Rows for finding items on screen:
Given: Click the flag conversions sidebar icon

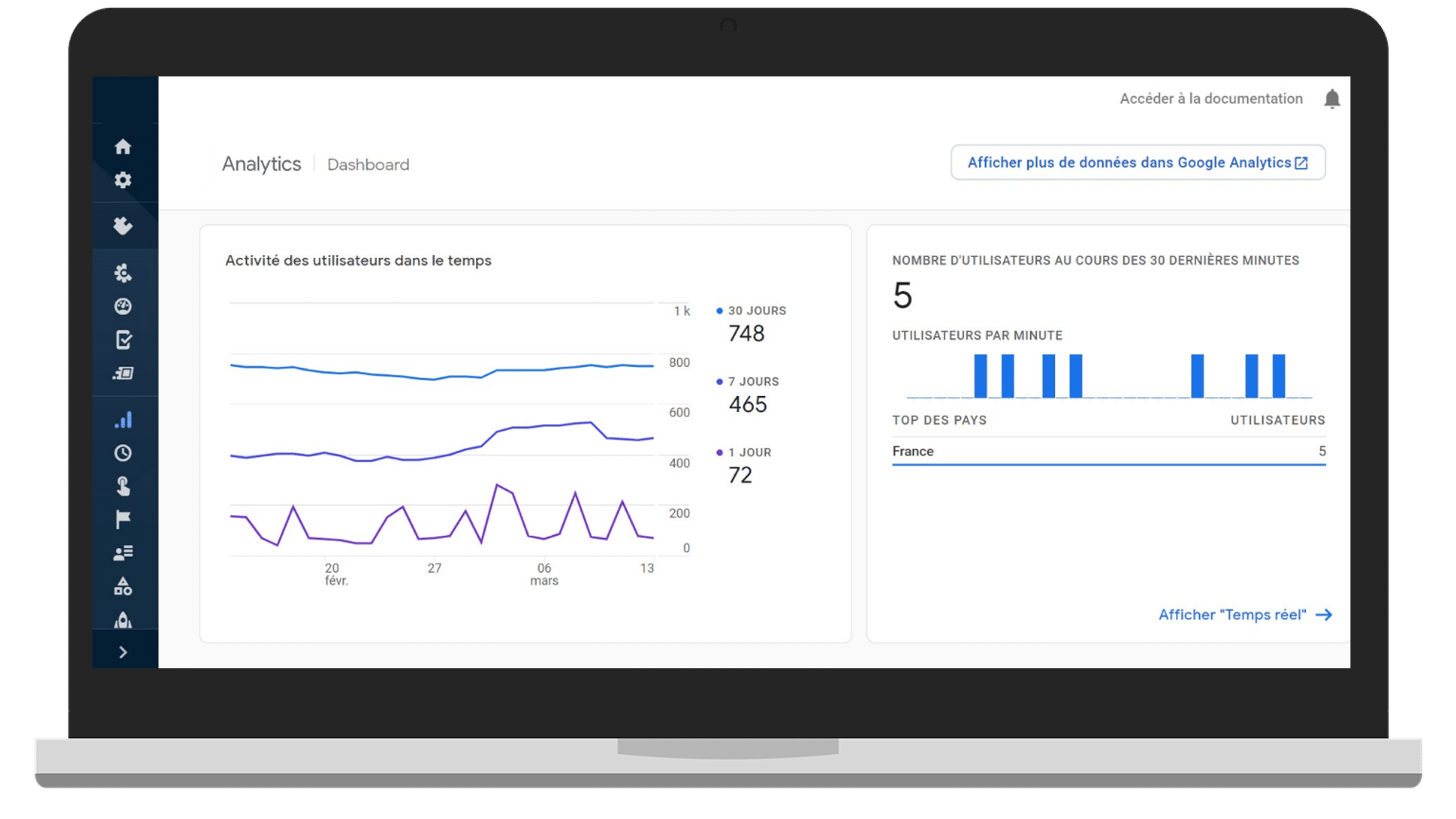Looking at the screenshot, I should pos(123,519).
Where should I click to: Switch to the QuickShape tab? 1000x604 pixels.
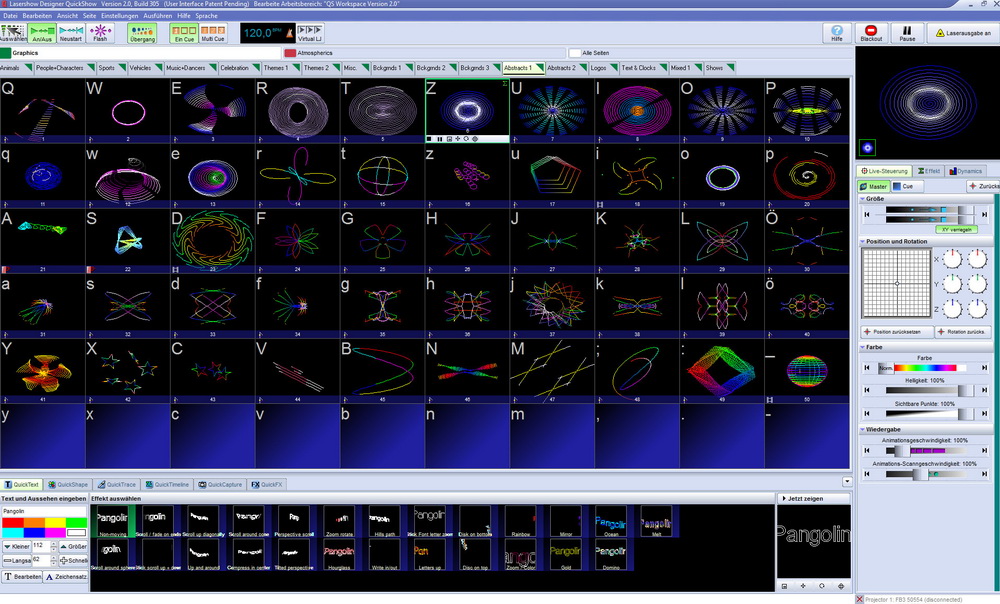tap(69, 484)
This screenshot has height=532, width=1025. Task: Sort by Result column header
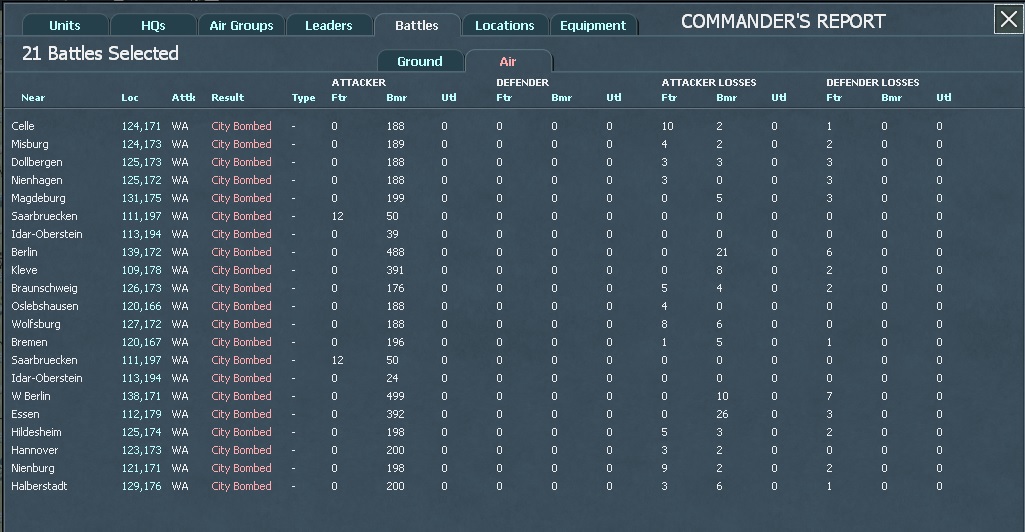[x=227, y=98]
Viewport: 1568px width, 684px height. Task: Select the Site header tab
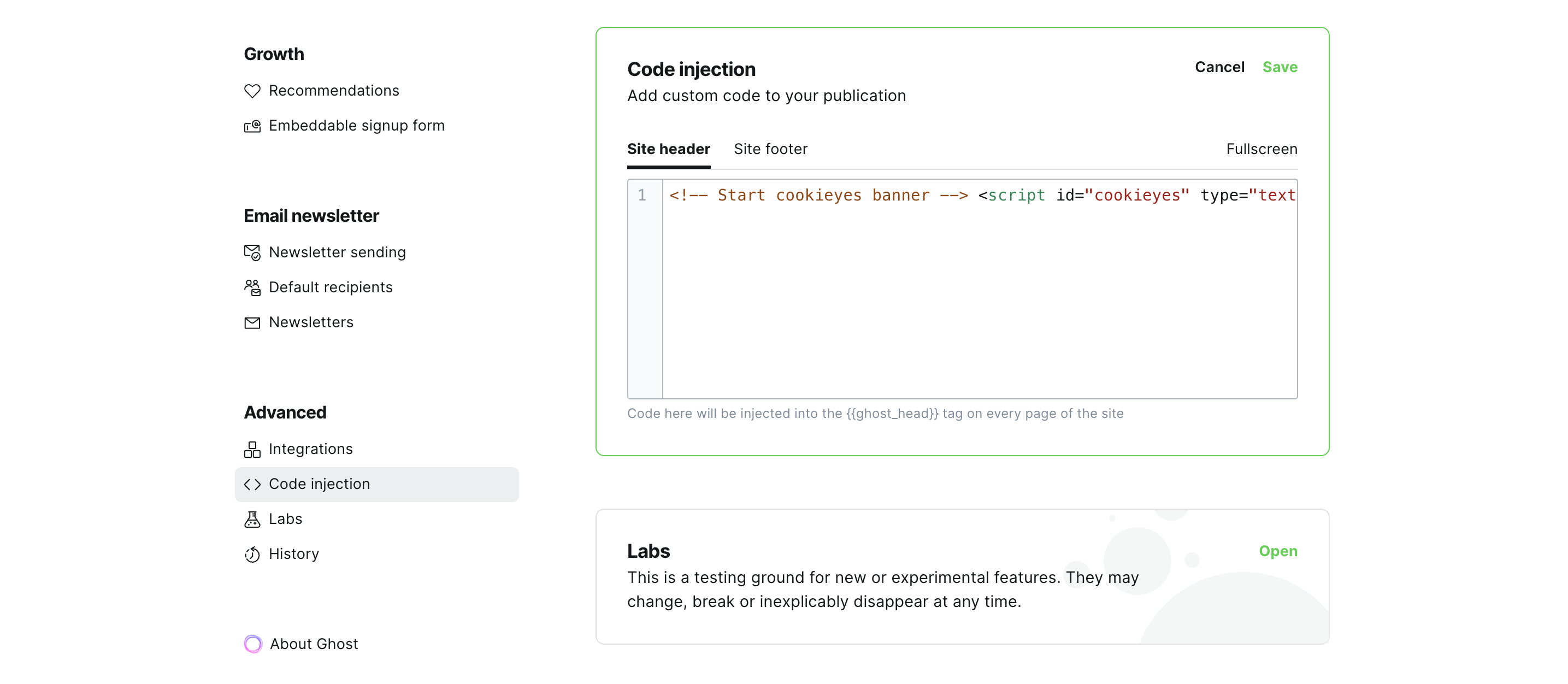click(x=668, y=149)
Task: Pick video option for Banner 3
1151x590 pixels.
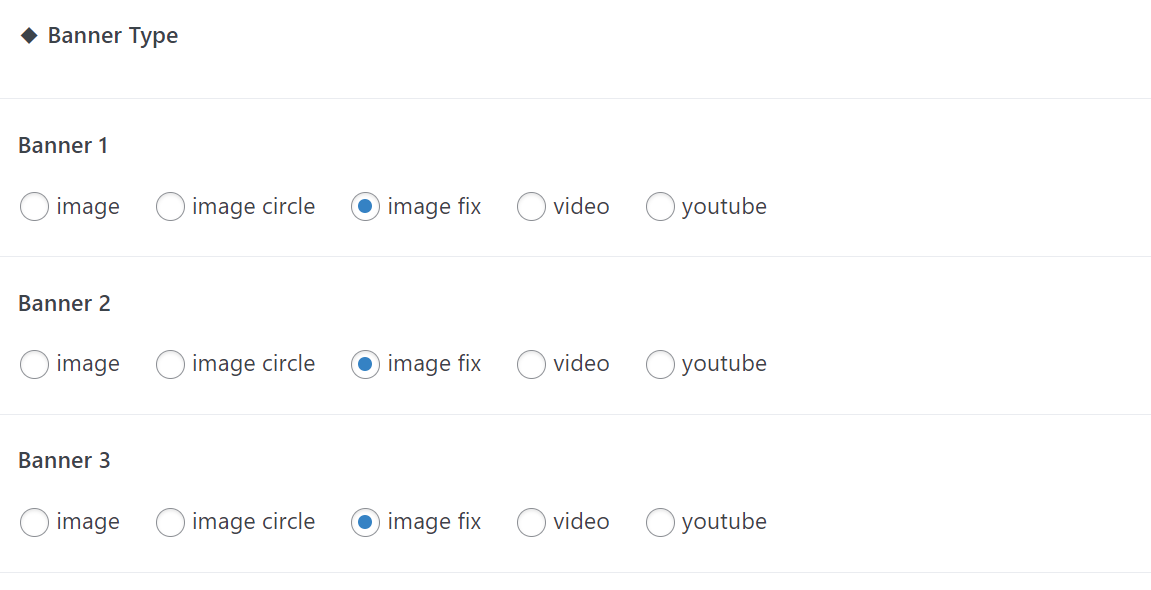Action: pyautogui.click(x=531, y=522)
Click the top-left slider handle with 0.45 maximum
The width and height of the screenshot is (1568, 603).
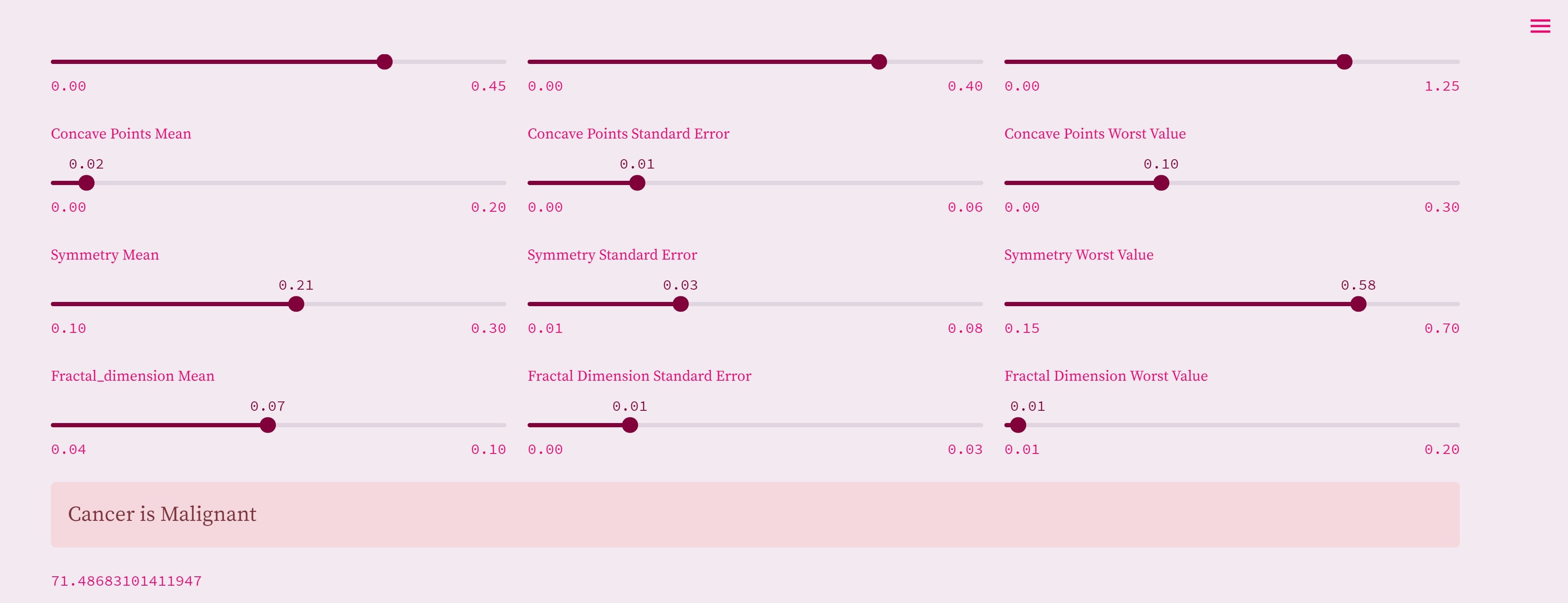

> [SET PROBLEM]: Rewrite all the rows above with "Goal" in place of every "Task", keeping everything else the same and leaving out the pictures.

> [TASK RESPONSE]:
Given: Click the flag conversions sidebar icon

Looking at the screenshot, I should pos(123,519).
Where should I click to: Switch to the QuickShape tab? 1000x604 pixels.
tap(69, 484)
This screenshot has height=532, width=1025. Goal: Sort by Result column header
[x=227, y=98]
Viewport: 1568px width, 684px height. Goal: Select the Site header tab
click(x=668, y=149)
Goal: Pick video option for Banner 3
1151x590 pixels.
Action: pyautogui.click(x=531, y=522)
Click the top-left slider handle with 0.45 maximum
The width and height of the screenshot is (1568, 603).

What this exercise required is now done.